Work request: The lines below that include the word "chevron" are to be reported.

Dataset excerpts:
Start of Block

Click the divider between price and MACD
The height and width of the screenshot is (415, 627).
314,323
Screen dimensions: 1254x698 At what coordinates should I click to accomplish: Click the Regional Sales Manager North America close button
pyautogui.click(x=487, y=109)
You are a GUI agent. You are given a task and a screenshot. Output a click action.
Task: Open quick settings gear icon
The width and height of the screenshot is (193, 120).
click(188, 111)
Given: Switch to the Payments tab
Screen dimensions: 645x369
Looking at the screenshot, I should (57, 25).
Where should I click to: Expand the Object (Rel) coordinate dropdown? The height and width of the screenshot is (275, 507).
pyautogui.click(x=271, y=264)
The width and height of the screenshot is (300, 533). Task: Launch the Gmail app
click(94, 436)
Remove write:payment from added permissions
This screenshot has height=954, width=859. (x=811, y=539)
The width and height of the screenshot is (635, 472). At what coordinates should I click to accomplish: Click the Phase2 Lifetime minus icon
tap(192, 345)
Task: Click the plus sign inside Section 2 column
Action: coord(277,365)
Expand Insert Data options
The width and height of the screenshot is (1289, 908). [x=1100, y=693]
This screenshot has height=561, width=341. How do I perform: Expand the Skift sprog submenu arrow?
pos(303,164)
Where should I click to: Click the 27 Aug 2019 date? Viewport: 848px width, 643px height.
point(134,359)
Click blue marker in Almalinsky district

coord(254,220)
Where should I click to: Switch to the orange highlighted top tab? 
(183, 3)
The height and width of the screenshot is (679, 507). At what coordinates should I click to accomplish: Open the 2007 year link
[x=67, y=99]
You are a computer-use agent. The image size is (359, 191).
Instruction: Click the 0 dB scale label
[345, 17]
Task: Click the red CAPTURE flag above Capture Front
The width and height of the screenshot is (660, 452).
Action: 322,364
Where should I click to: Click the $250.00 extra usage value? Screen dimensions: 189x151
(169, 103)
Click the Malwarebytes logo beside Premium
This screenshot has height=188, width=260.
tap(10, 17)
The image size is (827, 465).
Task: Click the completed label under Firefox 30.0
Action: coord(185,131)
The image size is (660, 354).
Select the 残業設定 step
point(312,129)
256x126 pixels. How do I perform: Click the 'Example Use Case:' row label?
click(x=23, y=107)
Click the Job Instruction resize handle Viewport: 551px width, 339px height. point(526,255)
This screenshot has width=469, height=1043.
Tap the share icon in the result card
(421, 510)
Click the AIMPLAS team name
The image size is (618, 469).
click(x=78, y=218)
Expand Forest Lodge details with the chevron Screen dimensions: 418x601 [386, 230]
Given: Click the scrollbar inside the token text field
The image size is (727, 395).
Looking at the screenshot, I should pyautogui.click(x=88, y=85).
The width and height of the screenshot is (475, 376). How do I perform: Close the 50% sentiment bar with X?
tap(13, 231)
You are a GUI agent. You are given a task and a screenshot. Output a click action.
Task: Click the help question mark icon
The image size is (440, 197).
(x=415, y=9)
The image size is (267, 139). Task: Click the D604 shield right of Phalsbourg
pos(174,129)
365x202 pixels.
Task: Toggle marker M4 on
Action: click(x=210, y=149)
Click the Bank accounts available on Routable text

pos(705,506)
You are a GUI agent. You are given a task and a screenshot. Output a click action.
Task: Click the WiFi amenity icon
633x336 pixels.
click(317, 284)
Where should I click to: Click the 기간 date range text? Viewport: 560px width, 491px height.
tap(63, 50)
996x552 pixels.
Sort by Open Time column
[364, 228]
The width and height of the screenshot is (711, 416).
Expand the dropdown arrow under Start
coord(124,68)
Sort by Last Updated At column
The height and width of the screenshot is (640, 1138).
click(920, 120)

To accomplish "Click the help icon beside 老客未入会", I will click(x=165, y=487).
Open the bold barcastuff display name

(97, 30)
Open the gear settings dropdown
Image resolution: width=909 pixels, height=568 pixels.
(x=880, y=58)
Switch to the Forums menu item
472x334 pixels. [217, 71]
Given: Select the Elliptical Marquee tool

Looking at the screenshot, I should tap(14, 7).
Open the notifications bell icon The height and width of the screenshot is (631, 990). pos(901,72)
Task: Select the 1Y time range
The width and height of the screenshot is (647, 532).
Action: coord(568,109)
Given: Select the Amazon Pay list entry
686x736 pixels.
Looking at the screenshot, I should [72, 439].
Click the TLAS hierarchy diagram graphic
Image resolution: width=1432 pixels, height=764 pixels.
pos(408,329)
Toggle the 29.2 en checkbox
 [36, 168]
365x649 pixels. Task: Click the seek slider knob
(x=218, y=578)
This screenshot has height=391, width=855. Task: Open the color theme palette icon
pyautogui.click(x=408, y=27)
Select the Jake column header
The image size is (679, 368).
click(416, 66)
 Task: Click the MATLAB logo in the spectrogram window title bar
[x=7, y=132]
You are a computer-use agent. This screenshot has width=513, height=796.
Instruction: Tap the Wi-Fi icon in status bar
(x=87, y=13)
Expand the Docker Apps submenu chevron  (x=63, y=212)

End of Block

Exercise solution:
Expand Forest Lodge details with the chevron Screen dimensions: 418x601 [386, 230]
Expand the Docker Apps submenu chevron  (x=63, y=212)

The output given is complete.